Re: Simplest way to implement quick and dirty lazy smp

Post by lucasart »

JVMerlino wrote: Sat Jan 05, 2019 7:31 pm
silentshark wrote: Fri Jan 04, 2019 2:16 pm Ok, so just say you haven't got a clue about lazy smp, and are looking for a very quick and dirty way to add to a non-smp program.. which is written in C.

What's the easiest and simplest way to implement? Where's the best start point?
Well, if your code is not thread-safe and you REALLY want the QUICKEST and DIRTIEST implementation, you could do what I did in Myrddin (thanks to an idea from H.G. Muller). Instead of threads, I used processes which are extremely easy to launch in parallel. You just have to make your various hash tables accessible by all processes via shared memory, and then have the master process feed moves via pipes to all of the slaves while they are in analyze mode. They fill up the hash tables, which the main process uses to speed up its search.

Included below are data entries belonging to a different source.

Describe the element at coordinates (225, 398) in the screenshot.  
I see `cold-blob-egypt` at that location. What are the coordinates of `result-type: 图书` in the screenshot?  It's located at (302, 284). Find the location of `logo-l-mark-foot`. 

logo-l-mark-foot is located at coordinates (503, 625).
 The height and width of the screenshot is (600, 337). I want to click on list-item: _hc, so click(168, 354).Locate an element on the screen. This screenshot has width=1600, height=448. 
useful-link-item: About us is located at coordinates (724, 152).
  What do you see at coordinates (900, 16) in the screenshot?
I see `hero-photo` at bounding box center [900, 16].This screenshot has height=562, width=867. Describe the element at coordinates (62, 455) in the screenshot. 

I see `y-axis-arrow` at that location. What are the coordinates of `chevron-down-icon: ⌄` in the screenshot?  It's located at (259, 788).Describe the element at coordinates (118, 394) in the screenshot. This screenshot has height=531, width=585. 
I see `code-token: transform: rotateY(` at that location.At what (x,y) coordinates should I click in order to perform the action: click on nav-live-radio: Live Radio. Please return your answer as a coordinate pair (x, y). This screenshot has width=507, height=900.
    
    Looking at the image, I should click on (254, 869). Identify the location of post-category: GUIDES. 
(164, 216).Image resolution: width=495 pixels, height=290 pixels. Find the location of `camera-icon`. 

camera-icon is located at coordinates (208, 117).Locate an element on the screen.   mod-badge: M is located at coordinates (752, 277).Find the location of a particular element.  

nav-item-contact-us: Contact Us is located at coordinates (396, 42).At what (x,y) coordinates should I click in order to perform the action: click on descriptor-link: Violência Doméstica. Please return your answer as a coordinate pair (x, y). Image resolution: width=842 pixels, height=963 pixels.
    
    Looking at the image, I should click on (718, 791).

It worked a fair bit better than expected. My testing showed +90 elo for 4 CPU, and this is borne out by CCRL testing, which shows +93 (although CCRL has only played about 260 games with the 4 CPU version).

jm
I fail to see how this is easier. Honestly, managing subprocesses, and communications via pipes, is a lot more complicated in my experience (especially on POSIX systems, with the fork logic being quite mind bending). And it's hideous, from a design/coding standpoint. Simply start threads in an id_loop() and join when done. That's all there is to it. The rest is details, which you can improve on as you go along.
Theory and practice sometimes clash. And when that happens, theory loses. Every single time.